── Material provided
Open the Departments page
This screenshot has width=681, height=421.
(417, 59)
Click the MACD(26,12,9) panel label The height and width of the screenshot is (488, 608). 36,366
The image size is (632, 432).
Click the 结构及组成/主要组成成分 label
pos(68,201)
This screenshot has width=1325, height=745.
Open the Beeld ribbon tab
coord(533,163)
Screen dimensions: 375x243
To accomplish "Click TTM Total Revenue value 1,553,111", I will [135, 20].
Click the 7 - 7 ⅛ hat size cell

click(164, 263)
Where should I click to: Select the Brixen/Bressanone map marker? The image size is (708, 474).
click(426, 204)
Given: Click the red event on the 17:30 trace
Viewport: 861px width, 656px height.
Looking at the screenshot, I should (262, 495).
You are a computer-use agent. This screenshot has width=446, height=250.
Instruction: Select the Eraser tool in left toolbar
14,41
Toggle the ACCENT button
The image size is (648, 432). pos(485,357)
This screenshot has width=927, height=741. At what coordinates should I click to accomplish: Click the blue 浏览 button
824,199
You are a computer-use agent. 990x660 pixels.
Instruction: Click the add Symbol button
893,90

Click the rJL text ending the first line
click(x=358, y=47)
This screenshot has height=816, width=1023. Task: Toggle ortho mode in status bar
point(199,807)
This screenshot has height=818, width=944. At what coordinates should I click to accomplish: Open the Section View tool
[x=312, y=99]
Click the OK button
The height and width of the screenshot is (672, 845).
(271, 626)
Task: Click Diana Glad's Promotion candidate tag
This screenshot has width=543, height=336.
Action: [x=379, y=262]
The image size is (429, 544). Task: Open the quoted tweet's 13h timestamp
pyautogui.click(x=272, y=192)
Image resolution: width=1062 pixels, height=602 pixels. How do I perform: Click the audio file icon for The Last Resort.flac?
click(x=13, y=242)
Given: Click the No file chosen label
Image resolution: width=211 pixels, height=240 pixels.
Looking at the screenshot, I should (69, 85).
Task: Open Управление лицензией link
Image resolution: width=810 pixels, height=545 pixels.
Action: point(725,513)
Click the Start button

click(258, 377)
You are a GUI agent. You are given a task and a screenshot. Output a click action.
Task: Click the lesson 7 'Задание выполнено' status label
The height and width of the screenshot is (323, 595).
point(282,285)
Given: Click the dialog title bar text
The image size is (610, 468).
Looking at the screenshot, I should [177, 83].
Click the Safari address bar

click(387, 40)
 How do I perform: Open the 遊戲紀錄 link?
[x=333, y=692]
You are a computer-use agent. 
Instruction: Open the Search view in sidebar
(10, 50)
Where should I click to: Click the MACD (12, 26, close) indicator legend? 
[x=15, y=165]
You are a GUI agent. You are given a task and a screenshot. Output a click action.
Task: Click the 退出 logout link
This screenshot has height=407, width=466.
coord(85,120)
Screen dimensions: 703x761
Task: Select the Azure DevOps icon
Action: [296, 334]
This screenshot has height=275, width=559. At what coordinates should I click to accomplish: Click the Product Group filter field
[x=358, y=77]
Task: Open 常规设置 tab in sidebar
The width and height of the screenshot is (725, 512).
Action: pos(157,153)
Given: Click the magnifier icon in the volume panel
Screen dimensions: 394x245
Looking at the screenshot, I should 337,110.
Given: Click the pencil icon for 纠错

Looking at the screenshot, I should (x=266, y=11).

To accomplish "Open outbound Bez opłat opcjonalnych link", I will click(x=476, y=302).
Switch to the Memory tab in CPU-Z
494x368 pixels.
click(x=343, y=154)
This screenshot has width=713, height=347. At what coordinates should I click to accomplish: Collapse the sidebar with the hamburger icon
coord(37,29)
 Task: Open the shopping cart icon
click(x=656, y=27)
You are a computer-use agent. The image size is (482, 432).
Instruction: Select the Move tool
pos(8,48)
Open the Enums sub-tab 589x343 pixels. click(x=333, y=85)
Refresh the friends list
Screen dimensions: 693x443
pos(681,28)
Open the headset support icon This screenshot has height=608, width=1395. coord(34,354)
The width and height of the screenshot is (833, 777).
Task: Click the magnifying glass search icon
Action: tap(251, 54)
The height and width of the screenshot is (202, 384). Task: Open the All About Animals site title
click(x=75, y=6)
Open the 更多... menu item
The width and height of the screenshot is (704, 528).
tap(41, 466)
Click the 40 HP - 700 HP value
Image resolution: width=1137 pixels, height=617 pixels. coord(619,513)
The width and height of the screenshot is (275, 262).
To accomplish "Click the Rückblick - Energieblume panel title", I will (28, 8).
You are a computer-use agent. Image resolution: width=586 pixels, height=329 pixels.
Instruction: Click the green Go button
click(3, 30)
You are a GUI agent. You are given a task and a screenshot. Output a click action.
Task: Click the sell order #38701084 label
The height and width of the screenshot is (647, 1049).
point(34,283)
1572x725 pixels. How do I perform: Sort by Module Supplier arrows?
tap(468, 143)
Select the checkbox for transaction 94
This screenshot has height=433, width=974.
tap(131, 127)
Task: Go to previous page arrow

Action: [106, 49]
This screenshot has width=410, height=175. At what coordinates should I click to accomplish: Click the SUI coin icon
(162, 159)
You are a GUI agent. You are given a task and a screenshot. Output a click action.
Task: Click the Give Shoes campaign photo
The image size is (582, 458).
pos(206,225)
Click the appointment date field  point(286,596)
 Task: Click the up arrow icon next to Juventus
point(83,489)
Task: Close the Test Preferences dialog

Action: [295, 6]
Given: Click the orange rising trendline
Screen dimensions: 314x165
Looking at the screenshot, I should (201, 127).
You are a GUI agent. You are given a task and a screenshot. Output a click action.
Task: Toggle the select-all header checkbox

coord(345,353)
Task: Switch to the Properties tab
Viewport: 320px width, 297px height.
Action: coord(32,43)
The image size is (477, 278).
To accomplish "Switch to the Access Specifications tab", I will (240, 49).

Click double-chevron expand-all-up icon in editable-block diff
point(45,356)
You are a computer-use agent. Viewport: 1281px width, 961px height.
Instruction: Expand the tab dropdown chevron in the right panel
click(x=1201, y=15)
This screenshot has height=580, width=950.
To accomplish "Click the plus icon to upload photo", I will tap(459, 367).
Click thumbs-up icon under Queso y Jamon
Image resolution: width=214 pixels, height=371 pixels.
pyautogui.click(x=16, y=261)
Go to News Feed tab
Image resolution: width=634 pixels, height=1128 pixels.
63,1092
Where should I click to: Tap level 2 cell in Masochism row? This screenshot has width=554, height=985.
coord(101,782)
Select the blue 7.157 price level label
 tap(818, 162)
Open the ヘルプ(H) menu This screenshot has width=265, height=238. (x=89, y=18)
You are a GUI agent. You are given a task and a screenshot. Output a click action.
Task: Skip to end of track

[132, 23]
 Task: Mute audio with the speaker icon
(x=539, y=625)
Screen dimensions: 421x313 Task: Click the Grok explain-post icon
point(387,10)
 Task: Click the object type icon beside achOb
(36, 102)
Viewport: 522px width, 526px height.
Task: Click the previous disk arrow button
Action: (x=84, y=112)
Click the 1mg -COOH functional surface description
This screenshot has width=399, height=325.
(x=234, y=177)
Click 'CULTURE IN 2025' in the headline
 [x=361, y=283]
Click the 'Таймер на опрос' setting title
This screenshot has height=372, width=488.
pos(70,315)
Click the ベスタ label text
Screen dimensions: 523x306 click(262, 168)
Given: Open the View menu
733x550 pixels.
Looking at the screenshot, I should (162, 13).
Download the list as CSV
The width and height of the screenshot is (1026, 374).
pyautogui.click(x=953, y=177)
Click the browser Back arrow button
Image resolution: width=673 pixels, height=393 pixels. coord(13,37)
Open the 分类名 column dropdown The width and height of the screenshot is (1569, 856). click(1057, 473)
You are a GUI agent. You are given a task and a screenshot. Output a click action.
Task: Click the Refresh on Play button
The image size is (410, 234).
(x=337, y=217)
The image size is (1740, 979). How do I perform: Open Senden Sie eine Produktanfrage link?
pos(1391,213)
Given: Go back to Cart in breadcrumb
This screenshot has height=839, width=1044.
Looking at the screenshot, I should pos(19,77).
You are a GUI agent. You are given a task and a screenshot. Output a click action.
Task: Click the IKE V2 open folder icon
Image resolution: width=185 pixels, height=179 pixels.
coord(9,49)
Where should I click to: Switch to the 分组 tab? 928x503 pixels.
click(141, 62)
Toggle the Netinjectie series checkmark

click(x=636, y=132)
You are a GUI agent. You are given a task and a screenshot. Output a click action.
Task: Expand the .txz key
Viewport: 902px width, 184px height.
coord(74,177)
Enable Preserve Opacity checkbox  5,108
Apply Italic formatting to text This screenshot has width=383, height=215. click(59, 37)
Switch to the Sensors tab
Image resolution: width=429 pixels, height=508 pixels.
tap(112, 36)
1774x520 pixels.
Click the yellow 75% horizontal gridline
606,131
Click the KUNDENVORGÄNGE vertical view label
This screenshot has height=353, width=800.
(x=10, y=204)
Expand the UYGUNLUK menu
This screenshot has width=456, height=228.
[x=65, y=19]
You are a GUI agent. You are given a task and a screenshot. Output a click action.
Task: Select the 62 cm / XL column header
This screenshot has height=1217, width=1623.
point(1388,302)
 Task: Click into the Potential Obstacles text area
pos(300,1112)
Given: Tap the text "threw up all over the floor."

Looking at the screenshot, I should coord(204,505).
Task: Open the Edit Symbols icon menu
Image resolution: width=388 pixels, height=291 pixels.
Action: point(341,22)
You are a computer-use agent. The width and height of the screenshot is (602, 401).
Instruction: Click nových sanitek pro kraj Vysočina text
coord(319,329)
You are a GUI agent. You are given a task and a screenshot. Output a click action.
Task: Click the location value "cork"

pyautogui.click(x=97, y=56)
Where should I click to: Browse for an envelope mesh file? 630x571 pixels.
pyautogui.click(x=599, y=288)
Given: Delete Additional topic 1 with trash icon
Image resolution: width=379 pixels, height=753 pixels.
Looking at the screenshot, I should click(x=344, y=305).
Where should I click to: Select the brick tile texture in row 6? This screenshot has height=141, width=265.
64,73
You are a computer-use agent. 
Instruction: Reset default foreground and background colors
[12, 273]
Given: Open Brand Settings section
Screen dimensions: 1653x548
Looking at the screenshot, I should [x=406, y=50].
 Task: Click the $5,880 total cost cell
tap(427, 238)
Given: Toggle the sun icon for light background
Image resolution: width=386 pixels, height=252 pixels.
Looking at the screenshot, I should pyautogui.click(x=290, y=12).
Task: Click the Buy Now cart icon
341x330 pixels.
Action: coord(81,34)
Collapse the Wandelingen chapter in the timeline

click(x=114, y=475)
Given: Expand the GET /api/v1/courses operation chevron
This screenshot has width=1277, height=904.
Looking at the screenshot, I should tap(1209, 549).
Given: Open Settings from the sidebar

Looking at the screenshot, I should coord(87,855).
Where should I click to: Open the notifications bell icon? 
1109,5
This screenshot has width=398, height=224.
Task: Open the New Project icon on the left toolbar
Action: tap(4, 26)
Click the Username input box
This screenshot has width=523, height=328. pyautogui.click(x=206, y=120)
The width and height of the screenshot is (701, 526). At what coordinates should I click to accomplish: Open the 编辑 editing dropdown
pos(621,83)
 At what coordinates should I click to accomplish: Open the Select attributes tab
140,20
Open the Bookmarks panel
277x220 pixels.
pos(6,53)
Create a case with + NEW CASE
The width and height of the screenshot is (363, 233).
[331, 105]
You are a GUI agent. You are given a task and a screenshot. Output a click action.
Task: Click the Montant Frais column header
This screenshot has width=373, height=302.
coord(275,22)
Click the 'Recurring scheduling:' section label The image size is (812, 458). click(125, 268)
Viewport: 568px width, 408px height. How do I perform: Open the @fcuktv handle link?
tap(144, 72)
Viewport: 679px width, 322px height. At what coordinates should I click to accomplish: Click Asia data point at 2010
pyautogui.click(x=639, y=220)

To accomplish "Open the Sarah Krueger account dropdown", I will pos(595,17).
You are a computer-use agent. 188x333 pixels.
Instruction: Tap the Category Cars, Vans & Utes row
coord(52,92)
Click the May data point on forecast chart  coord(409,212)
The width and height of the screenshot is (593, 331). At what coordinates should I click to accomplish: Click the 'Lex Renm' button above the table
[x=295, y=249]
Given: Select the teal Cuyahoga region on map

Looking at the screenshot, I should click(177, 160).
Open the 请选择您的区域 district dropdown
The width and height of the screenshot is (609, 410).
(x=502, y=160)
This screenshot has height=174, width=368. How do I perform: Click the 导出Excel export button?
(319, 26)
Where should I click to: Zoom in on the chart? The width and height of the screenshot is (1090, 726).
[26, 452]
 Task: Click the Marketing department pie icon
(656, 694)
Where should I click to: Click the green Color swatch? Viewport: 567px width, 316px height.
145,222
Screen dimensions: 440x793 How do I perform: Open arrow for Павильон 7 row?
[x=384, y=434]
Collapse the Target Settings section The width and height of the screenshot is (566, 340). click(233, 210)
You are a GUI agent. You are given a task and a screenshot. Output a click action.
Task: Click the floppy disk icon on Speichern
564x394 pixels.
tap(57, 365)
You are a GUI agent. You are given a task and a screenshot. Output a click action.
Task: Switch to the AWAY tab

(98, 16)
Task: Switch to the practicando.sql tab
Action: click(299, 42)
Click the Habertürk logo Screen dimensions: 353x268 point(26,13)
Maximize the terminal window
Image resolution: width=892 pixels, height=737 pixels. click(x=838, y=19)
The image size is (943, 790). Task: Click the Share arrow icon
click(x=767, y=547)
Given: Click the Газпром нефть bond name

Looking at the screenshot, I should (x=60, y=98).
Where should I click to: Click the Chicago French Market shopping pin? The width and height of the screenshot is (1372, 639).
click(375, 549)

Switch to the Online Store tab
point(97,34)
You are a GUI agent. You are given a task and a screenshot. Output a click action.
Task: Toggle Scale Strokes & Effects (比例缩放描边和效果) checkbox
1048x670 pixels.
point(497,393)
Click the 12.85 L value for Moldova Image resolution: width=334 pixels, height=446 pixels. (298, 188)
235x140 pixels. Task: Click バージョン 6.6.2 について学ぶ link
────
● Problem statement: Transcribe the lines from the first line of the records through the line that contains "Given: Click the red event on the 17:30 trace", both included, and add nothing else.

● Exercise result:
Open the Departments page
This screenshot has width=681, height=421.
(417, 59)
Click the MACD(26,12,9) panel label The height and width of the screenshot is (488, 608). 36,366
The image size is (632, 432).
Click the 结构及组成/主要组成成分 label
pos(68,201)
This screenshot has width=1325, height=745.
Open the Beeld ribbon tab
coord(533,163)
Screen dimensions: 375x243
To accomplish "Click TTM Total Revenue value 1,553,111", I will [135, 20].
Click the 7 - 7 ⅛ hat size cell

click(164, 263)
Where should I click to: Select the Brixen/Bressanone map marker? The image size is (708, 474).
click(426, 204)
Given: Click the red event on the 17:30 trace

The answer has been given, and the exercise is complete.